Templates are powerful features of C++ that allows us to write generic programs. There are two ways we can implement templates:
- Function Templates
- Class Templates
Similar to function templates, we can use class templates to create a single class to work with different data types.
Class templates come in handy as they can make our code shorter and more manageable.
Class Template Declaration
A class template starts with the keyword template followed by template parameter(s) inside <> which is followed by the class declaration.
template <class T>
class className {
private:
T var;
... .. ...
public:
T functionName(T arg);
... .. ...
};
In the above declaration, T is the template argument which is a placeholder for the data type used, and class is a keyword.
Inside the class body, a member variable var and a member function functionName() are both of type T.
Creating a Class Template Object
Once we've declared and defined a class template, we can create its objects in other classes or functions (such as the main() function) with the following syntax:
className<dataType> classObject;
For example,
className<int> classObject;
className<float> classObject;
className<string> classObject;
Example 1: C++ Class Templates
// C++ program to demonstrate the use of class templates
#include <iostream>
using namespace std;
// Class template
template <class T>
class Number {
private:
// Variable of type T
T num;
public:
Number(T n) : num(n) {} // constructor
T getNum() {
return num;
}
};
int main() {
// create object with int type
Number<int> numberInt(7);
// create object with double type
Number<double> numberDouble(7.7);
cout << "int Number = " << numberInt.getNum() << endl;
cout << "double Number = " << numberDouble.getNum() << endl;
return 0;
}
Output
int Number = 7 double Number = 7.7
In this program. we have created a class template Number with the code;
template <class T>
class Number {
private:
T num;
public:
Number(T n) : num(n) {}
T getNum() { return num; }
};
Notice that the variable num, the constructor argument n, and the function getNum() are of type T, or have a return type T. That means that they can be of any type.
In main(), we have implemented the class template by creating its objects;
Number<int> numberInt(7);
Number<double> numberDouble(7.7);
Notice the codes Number<int> and Number<double> in the code above.
This creates a class definition each for int and float, which are then used accordingly.
It is a good practice to specify the type when declaring objects of class templates. Otherwise, some compilers might throw an error.

§ WHAT YOU SHOULD DO:
Answer these questions from the class templates tutorial:
(a) What two ways of implementing templates does it list?
(b) What value is passed when the Number object of double type is created?
(c) According to the tutorial, what might some compilers do if the type is not specified when declaring objects of class templates?

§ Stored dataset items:
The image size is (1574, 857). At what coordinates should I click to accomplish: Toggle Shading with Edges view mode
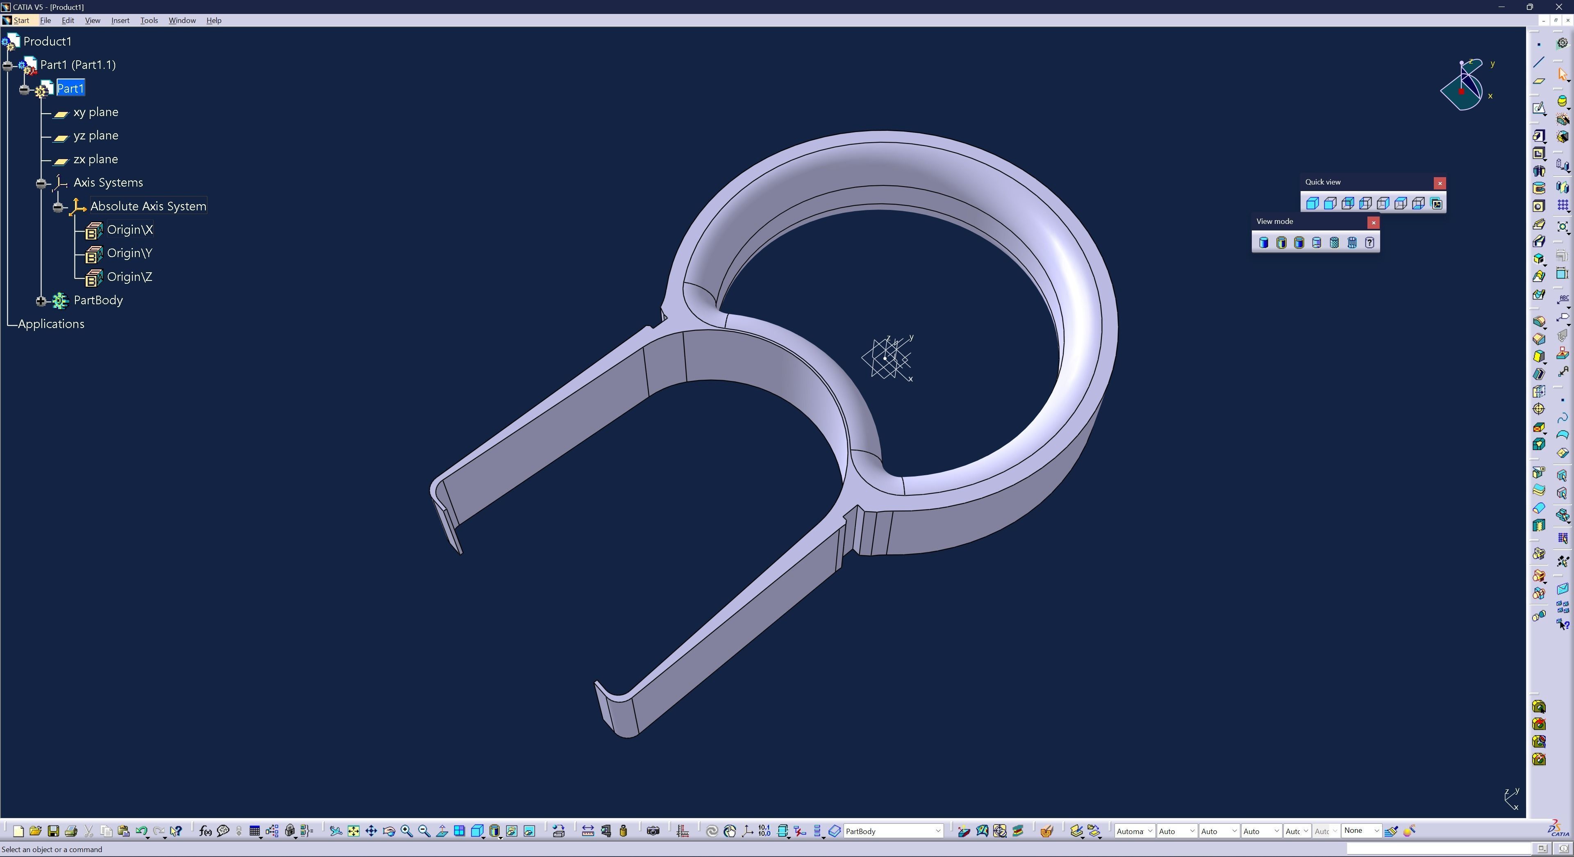pyautogui.click(x=1281, y=243)
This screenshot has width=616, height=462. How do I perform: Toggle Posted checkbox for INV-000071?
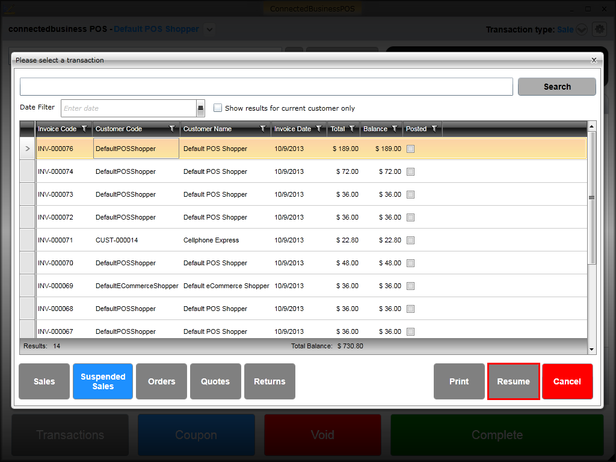(410, 240)
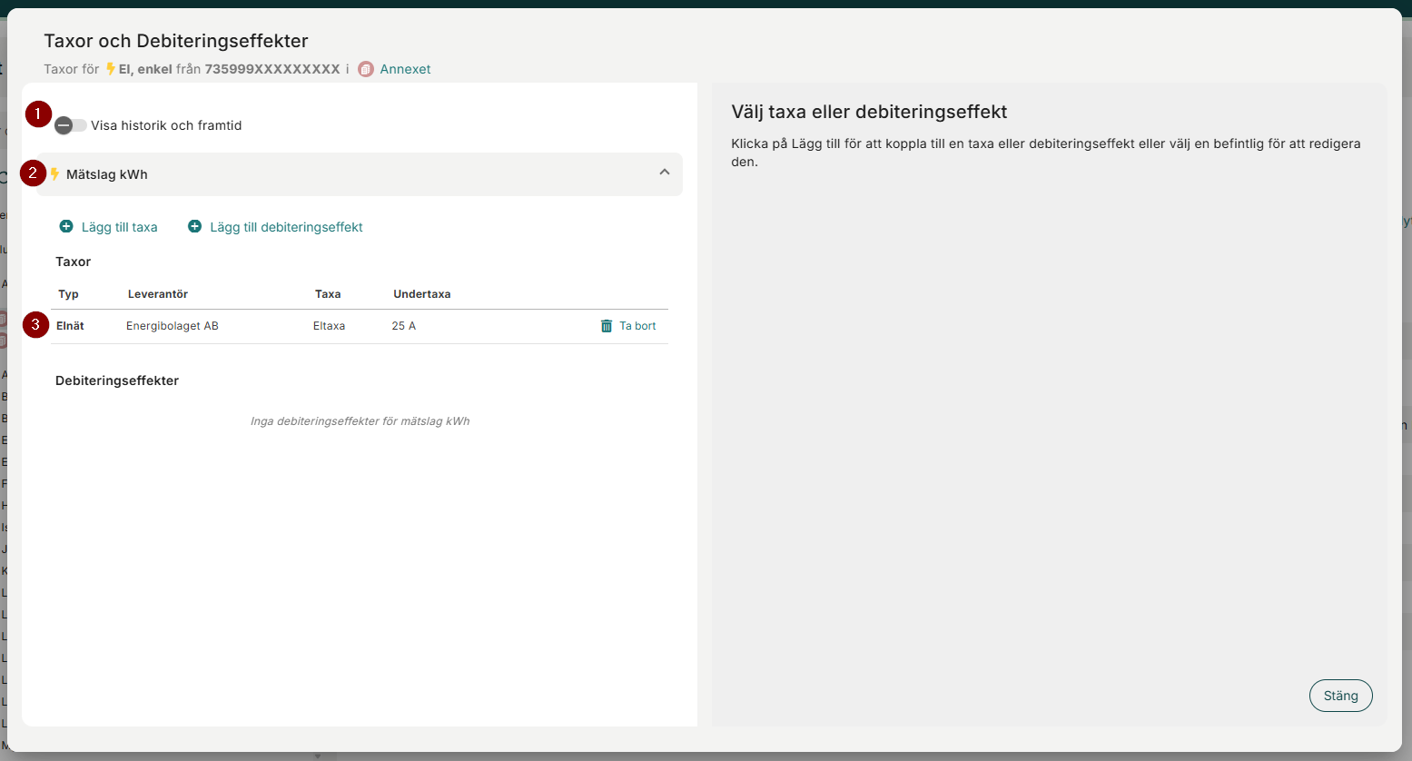
Task: Click the Annexet building icon in the subtitle
Action: (x=366, y=69)
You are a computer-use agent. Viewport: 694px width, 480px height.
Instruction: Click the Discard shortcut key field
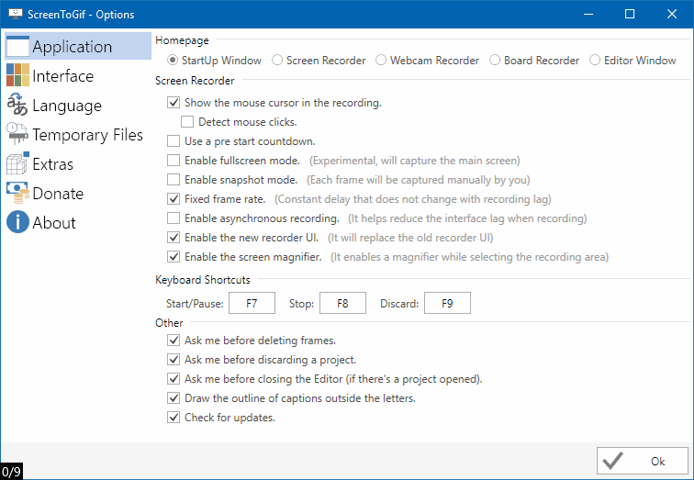pyautogui.click(x=448, y=303)
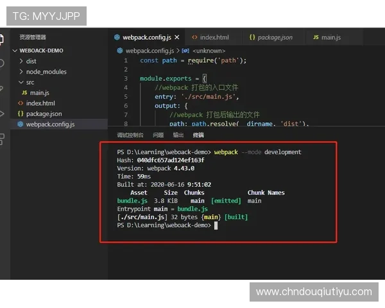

§ COMPLETED EXERCISE:
(a) Function Templates and Class Templates
(b) 7.7
(c) Throw an error